■ Work to complete: Scan the records below for the line with "You are a GUI" and the line with "Click the back arrow in Update Drivers dialog", and retype that range exactly, both ends included, pictures excepted.

■ Provided information:
········

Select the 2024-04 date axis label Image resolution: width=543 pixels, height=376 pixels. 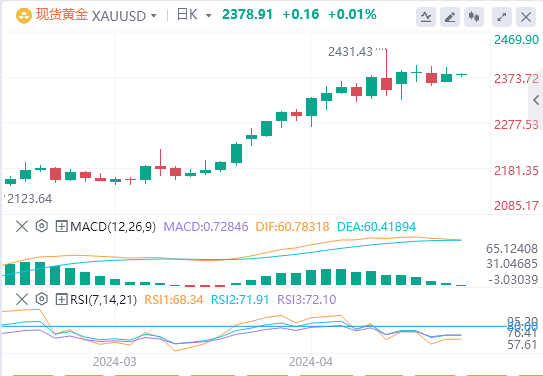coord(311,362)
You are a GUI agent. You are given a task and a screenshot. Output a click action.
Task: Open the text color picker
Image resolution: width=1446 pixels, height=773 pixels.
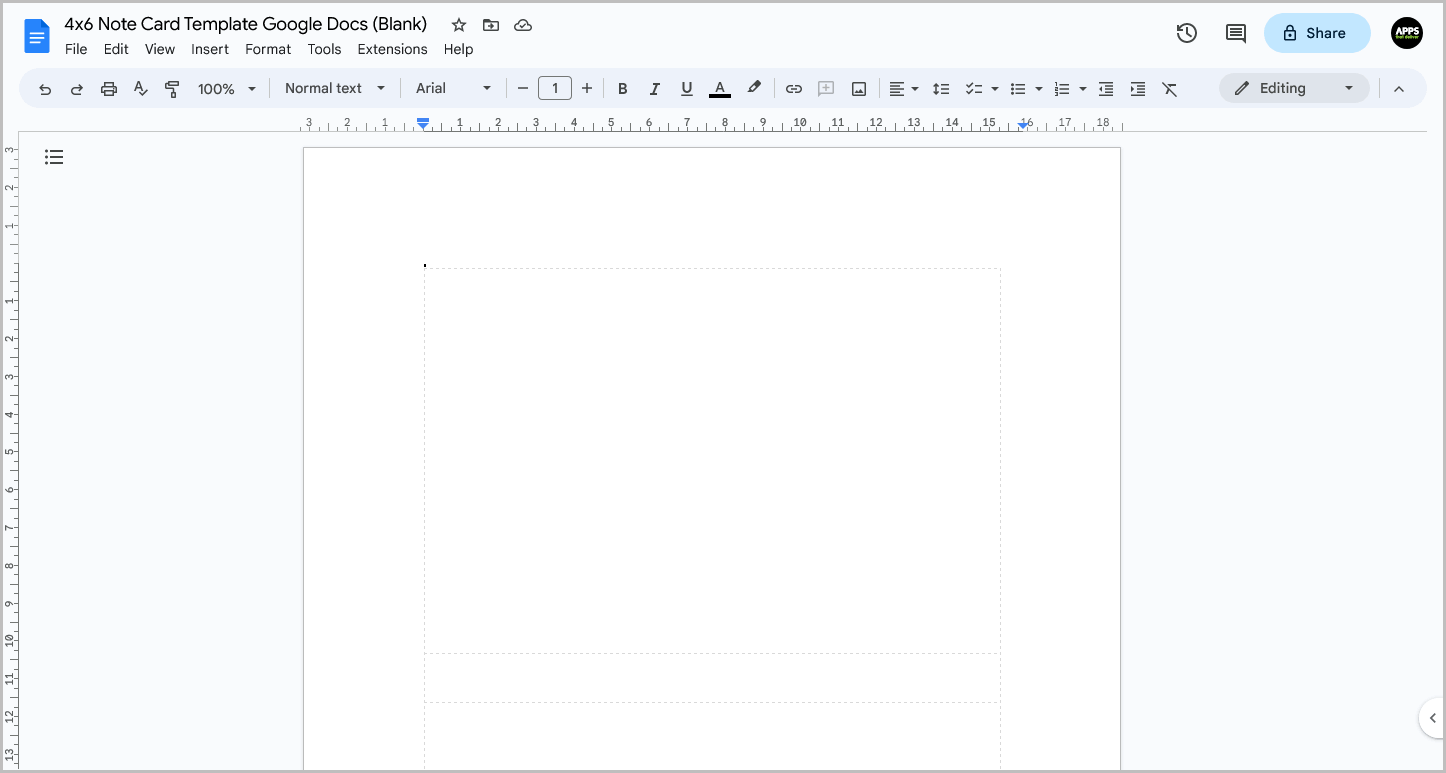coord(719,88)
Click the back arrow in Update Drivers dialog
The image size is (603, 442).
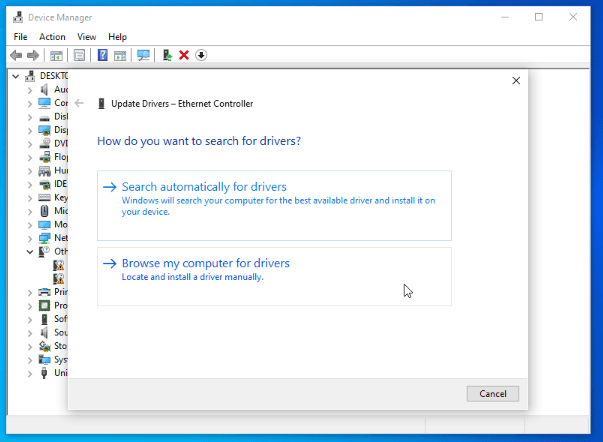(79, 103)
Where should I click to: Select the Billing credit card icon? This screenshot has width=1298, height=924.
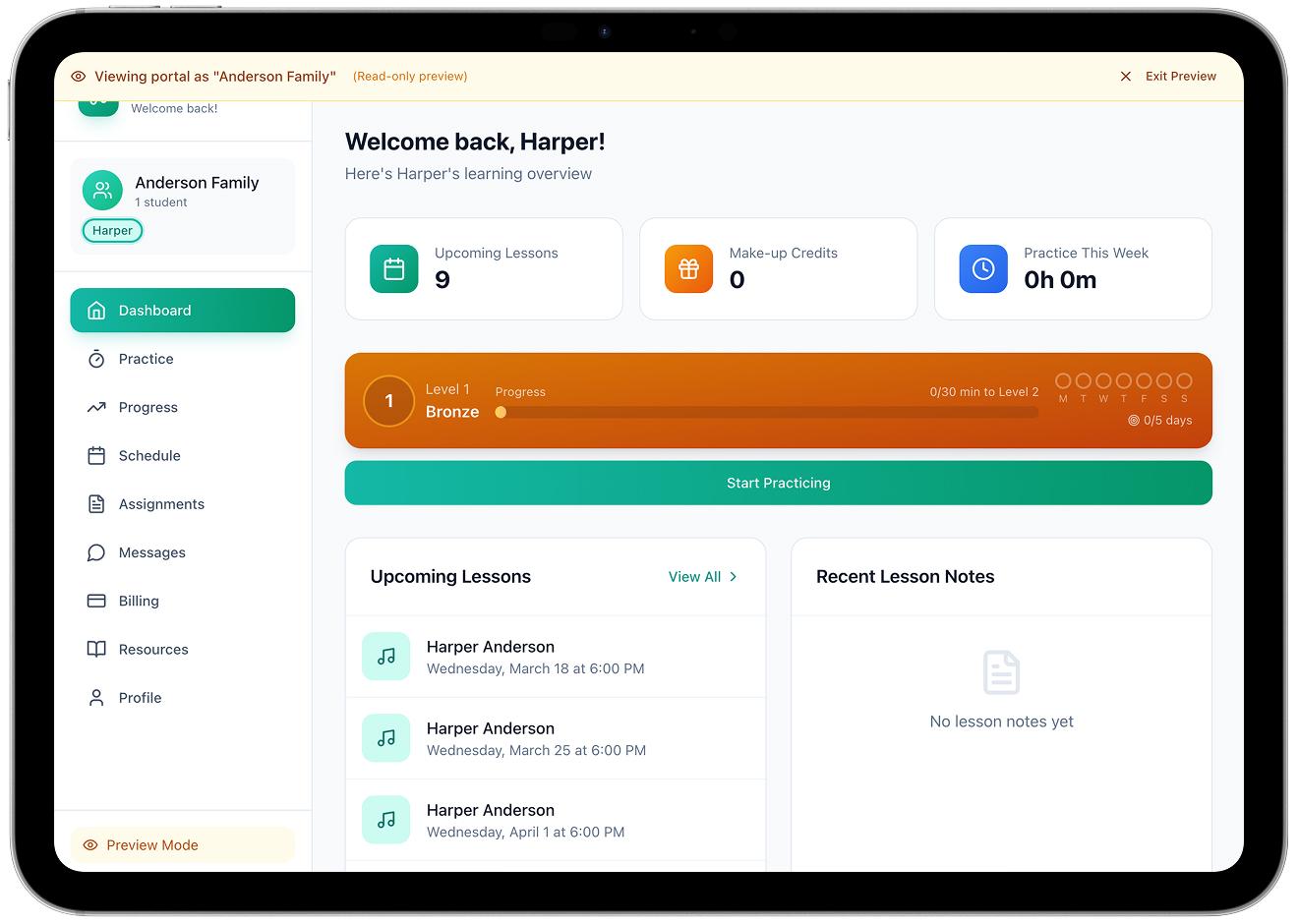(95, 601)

········

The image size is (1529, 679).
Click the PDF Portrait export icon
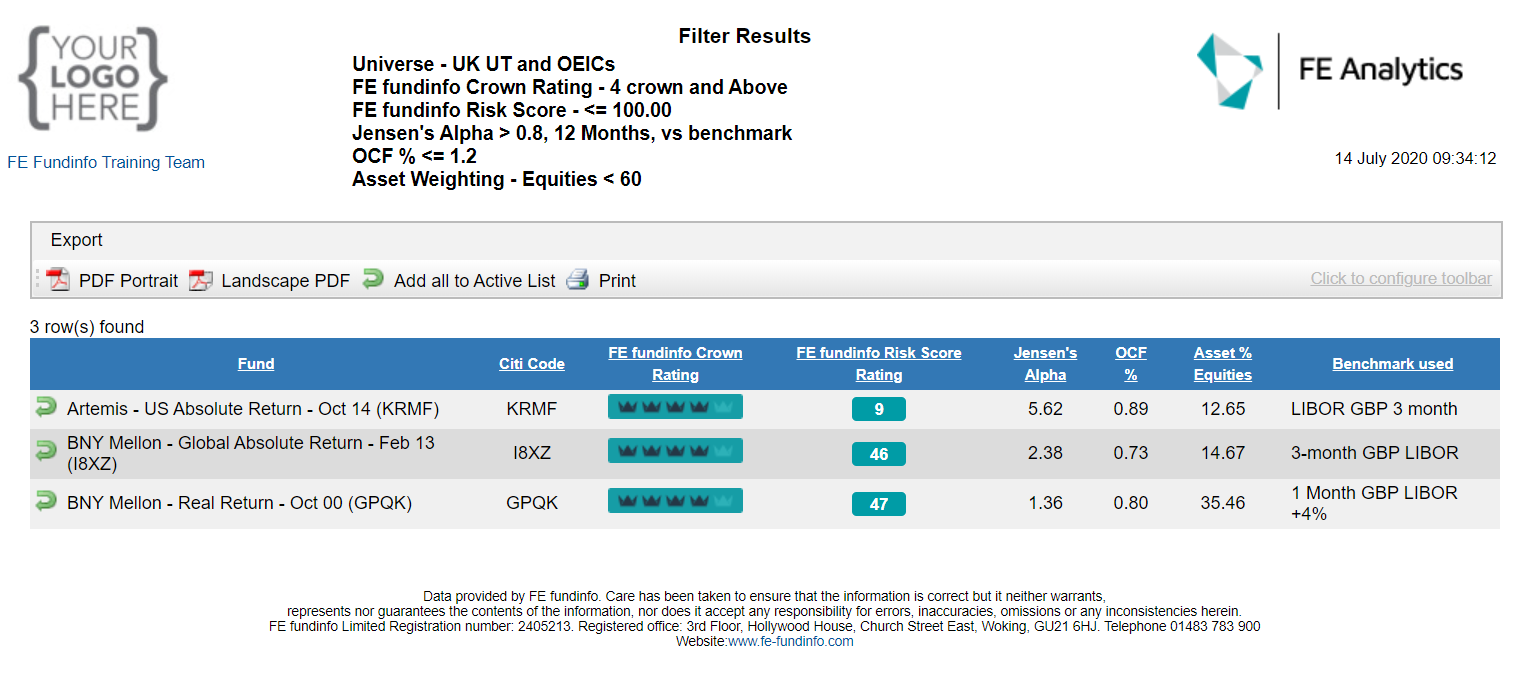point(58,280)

········

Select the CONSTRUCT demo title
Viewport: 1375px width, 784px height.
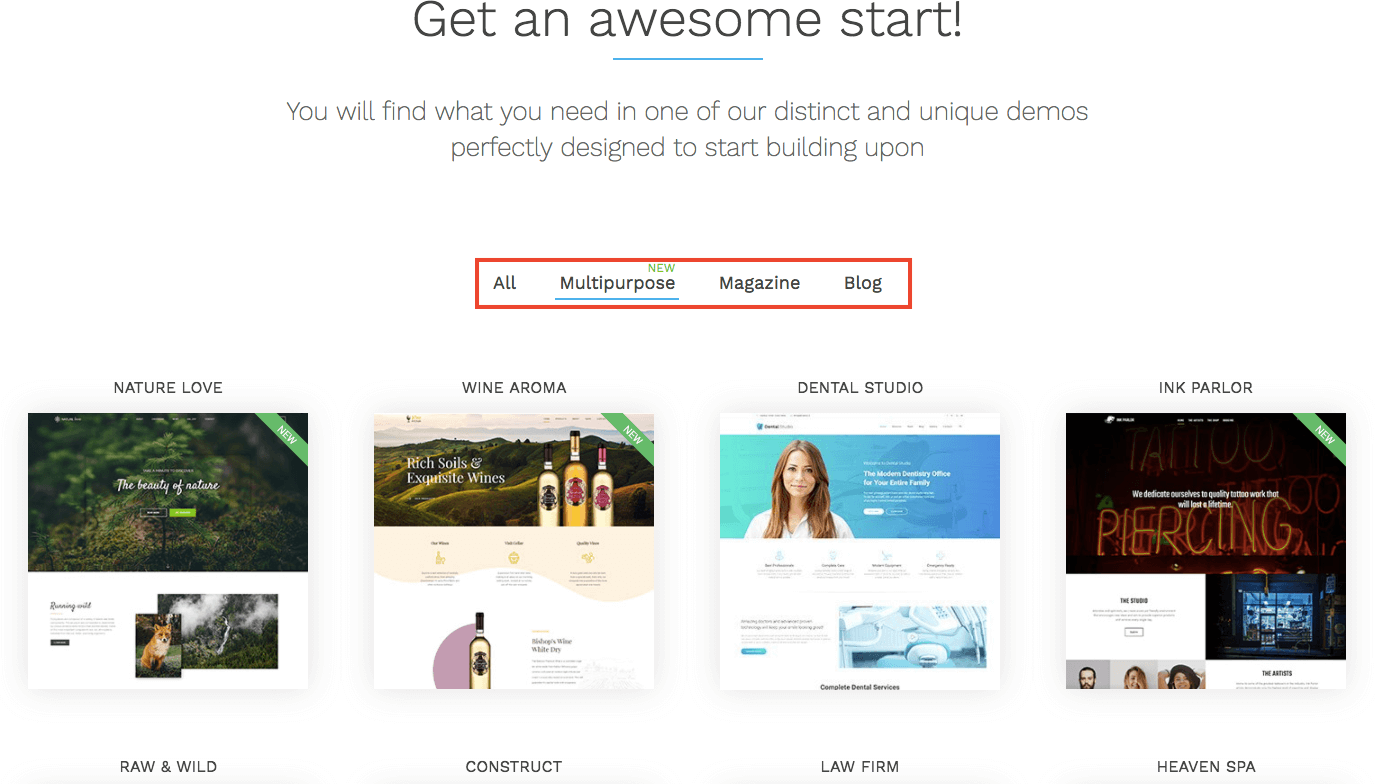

········

■ Response for this exercise:
You are a GUI agent. You are given a task and a screenshot. Output a click action.
Task: Open the text color picker
Image resolution: width=1446 pixels, height=773 pixels.
coord(719,88)
Click the back arrow in Update Drivers dialog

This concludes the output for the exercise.